Neun Jahre war ich alt, da fragten mich meine Eltern, ob ich nicht ein Instrument lernen möchte – und ich sagte sofort und ohne nachzudenken: Ja, Trompete. Seitdem bin ich Trompeter. Oder vielleicht war ich’s ja vorher schon. Trompete spielen ist nämlich eine Lebenseinstellung.
Du spielst in der Band „STABIL“. Wer seid Ihr? Warum gibt es Euch? Und welche Art von Musik macht Ihr?

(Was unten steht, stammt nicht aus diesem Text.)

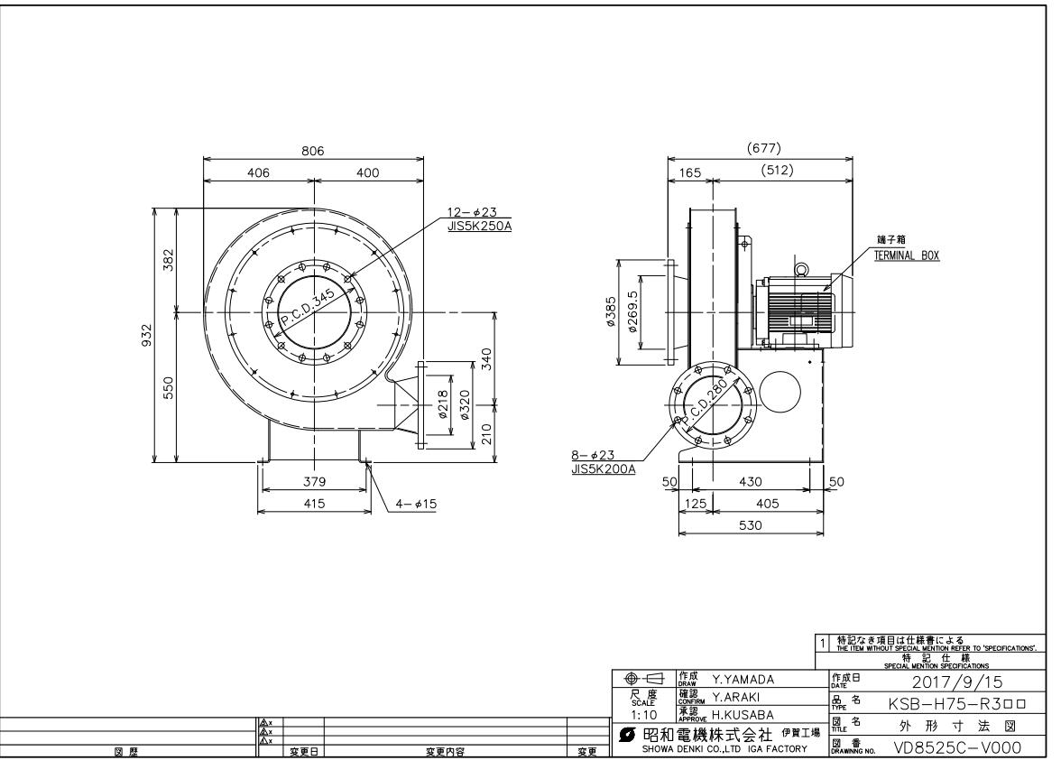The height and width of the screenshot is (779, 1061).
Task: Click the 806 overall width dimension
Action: click(313, 152)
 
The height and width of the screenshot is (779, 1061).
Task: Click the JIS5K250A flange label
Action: click(479, 227)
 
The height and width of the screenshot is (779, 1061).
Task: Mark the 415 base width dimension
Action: click(313, 504)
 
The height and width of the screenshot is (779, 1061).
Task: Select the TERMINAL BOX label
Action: click(907, 255)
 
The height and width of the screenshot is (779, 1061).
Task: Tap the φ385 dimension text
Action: click(612, 313)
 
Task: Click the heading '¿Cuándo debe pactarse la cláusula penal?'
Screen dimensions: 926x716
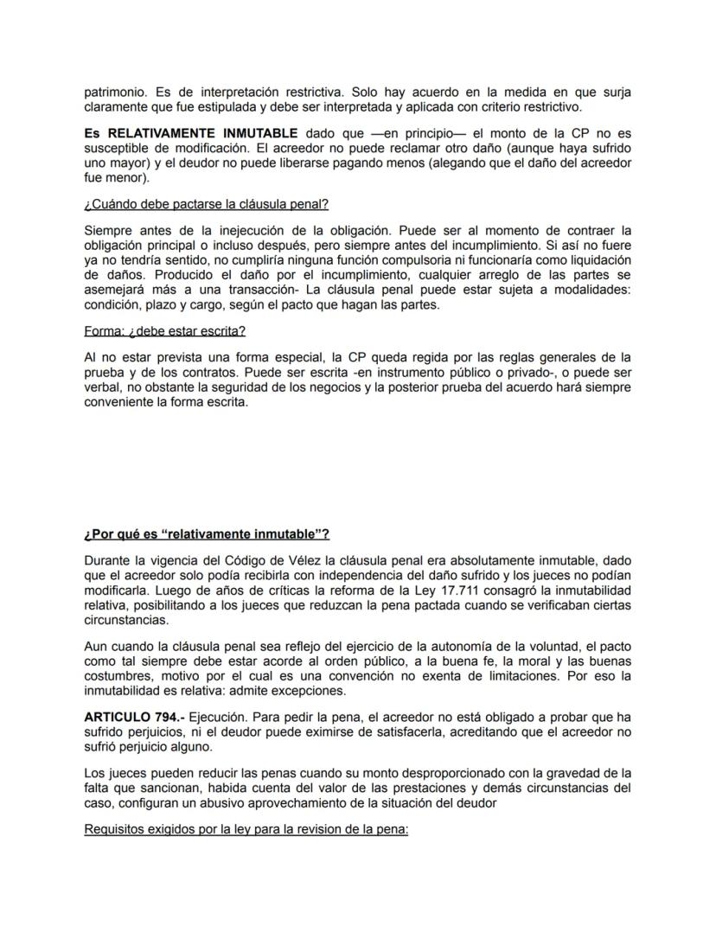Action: [206, 205]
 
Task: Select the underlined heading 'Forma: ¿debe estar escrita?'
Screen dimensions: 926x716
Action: [165, 330]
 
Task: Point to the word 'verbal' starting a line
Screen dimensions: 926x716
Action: [102, 388]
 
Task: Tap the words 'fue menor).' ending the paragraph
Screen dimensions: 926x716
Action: [117, 177]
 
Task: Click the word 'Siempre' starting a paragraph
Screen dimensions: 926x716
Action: [108, 230]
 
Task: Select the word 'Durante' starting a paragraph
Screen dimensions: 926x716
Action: [109, 562]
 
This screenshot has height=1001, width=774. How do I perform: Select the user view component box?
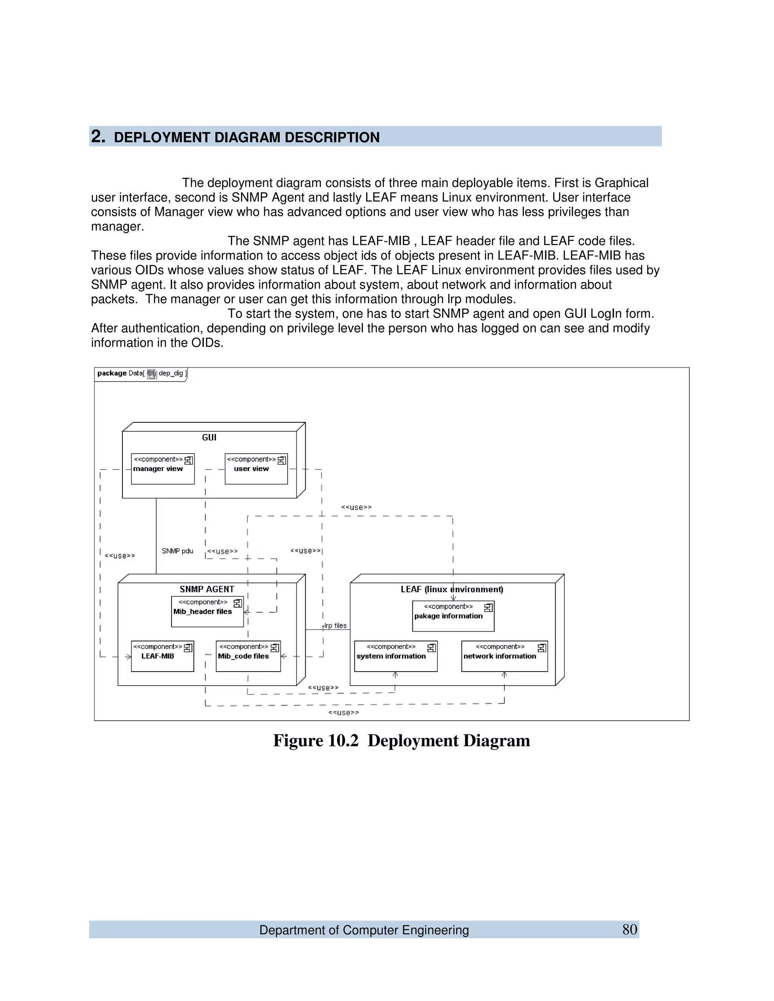pyautogui.click(x=256, y=469)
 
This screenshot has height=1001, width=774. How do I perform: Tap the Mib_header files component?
pyautogui.click(x=207, y=612)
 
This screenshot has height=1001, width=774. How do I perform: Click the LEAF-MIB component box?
pyautogui.click(x=162, y=657)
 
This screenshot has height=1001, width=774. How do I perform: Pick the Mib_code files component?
pyautogui.click(x=248, y=657)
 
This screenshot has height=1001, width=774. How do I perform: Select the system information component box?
pyautogui.click(x=395, y=657)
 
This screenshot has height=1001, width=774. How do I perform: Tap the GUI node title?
pyautogui.click(x=209, y=438)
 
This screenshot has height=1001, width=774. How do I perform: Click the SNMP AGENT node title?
pyautogui.click(x=207, y=589)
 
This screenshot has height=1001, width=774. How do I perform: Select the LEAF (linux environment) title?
pyautogui.click(x=452, y=589)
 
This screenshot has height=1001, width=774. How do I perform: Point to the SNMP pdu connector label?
pyautogui.click(x=178, y=551)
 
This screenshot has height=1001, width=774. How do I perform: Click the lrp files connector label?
pyautogui.click(x=335, y=626)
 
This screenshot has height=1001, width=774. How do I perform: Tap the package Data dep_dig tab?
pyautogui.click(x=141, y=374)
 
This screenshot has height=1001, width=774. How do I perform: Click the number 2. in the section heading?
pyautogui.click(x=98, y=137)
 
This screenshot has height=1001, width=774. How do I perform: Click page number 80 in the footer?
pyautogui.click(x=630, y=930)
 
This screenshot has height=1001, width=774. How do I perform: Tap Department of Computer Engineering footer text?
pyautogui.click(x=364, y=930)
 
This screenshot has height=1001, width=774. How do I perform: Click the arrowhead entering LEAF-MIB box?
pyautogui.click(x=129, y=657)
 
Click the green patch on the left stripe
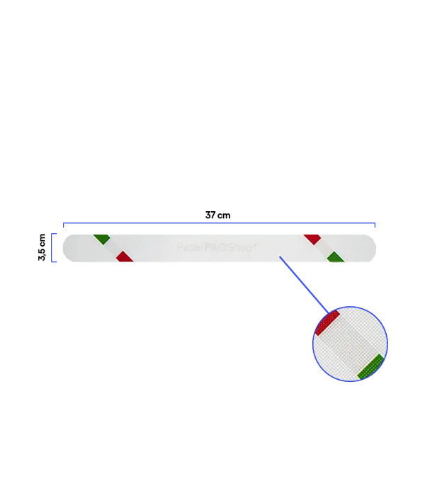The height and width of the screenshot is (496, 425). coord(101,237)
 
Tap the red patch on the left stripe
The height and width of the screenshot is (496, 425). coord(125,257)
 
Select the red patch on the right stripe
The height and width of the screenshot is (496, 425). coord(312,238)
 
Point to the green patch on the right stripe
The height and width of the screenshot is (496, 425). coord(336,259)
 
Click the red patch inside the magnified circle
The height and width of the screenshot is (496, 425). coord(327,322)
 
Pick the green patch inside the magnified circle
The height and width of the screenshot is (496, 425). coord(370,366)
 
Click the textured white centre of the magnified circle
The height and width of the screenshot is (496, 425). coord(348,345)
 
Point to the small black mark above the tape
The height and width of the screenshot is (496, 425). coord(217,214)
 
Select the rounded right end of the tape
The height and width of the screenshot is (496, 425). coord(373,248)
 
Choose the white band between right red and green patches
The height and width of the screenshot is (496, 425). coord(324,248)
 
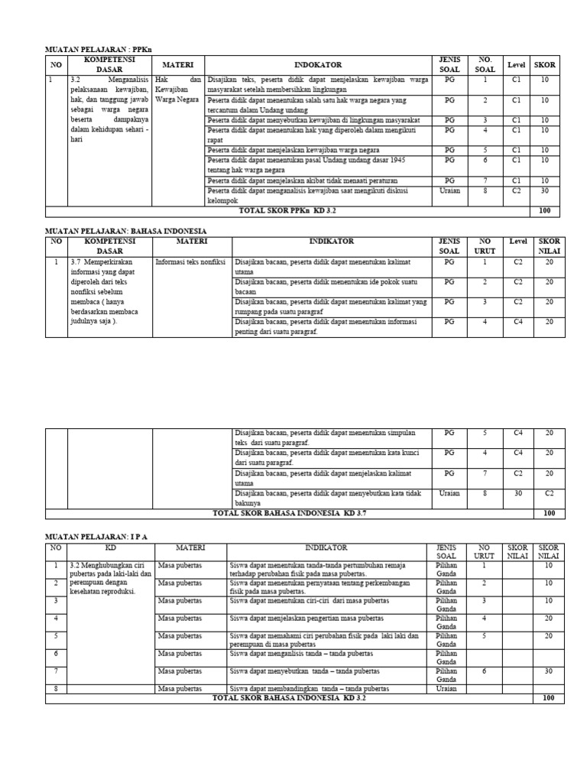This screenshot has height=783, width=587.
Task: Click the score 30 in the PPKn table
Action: [x=545, y=191]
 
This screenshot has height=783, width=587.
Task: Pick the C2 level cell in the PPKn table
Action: [x=517, y=191]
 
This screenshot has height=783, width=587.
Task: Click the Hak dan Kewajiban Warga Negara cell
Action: [x=177, y=89]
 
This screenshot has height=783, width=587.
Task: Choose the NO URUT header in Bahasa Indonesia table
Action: [x=483, y=245]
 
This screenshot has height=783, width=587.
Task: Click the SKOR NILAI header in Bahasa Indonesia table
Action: [x=549, y=245]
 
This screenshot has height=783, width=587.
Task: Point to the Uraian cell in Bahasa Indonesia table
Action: [x=449, y=494]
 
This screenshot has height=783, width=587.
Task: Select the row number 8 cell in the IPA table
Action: [x=56, y=689]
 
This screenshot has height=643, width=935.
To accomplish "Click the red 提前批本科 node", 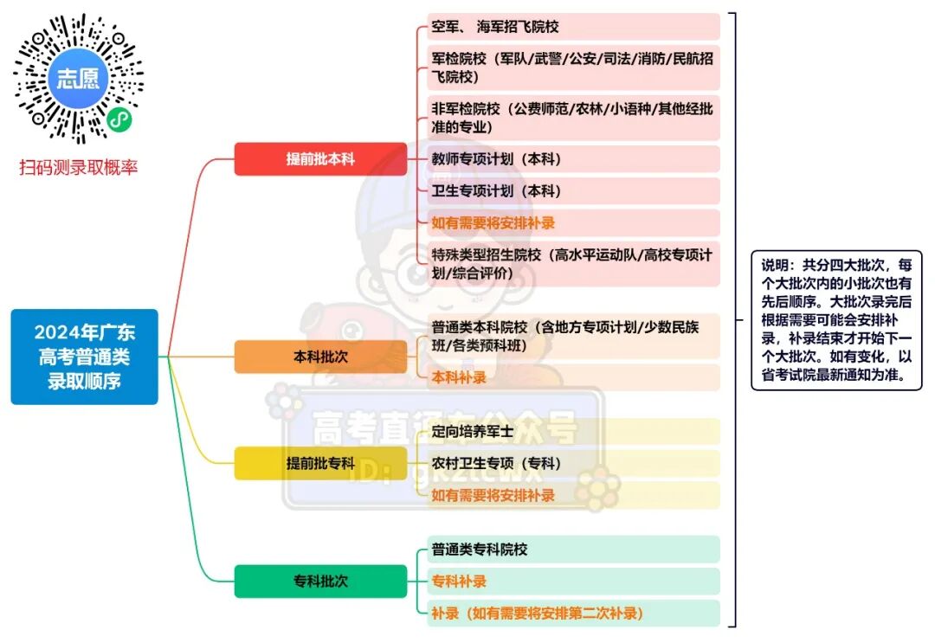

Es gibt uns, weil wir einfach Bock haben, Musik zu machen. Wir stehen zu neunt auf der Bühne, mit vier Bläsern, da geht dann eine ganze Menge: James Brown, Maceo Parker, Stevie Wonder, Tower of Power, aber auch, wenn’s jazziger werden soll, zum Beispiel die Brecker Brothers. Und in Richtung Rock rüber haben wir dann nicht nur Amy Whinehouse, sondern ein paar richtig heftige Kracher in unserer eigenen Interpretation, die man so auch noch nicht gehört hat.
„Wir wollen auf der Bühne unseren Spaß haben“
Was unterscheidet Euch denn von anderen Funk-Bands? Und warum muss man Euch unbedingt einmal live erlebt haben?
Das ist ja teilweise eine hochkomplexe und auch technisch anspruchsvolle Musik – trotzdem wollen wir nicht auf der Bühne stehen, als müssten wir eine Seminararbeit abliefern, sondern auch unseren Spaß haben. Und das überträgt sich dann so gut wie immer aufs Publikum: Eigentlich haben wir noch jeden Saal zum Tanzen gebracht. Außerdem natürlich unsere eigenen Nummern – Funk mit meist bayerischen Texten, das gibt’s ja auch nicht alle Tage.
Hörprobe gefällig? Stabil mit ihrem Song „Tief & Dreckig“:
„STABIL“ ist auch Mitbegründer eines Musikfestivals. Wie oft und wo tretet Ihr auf?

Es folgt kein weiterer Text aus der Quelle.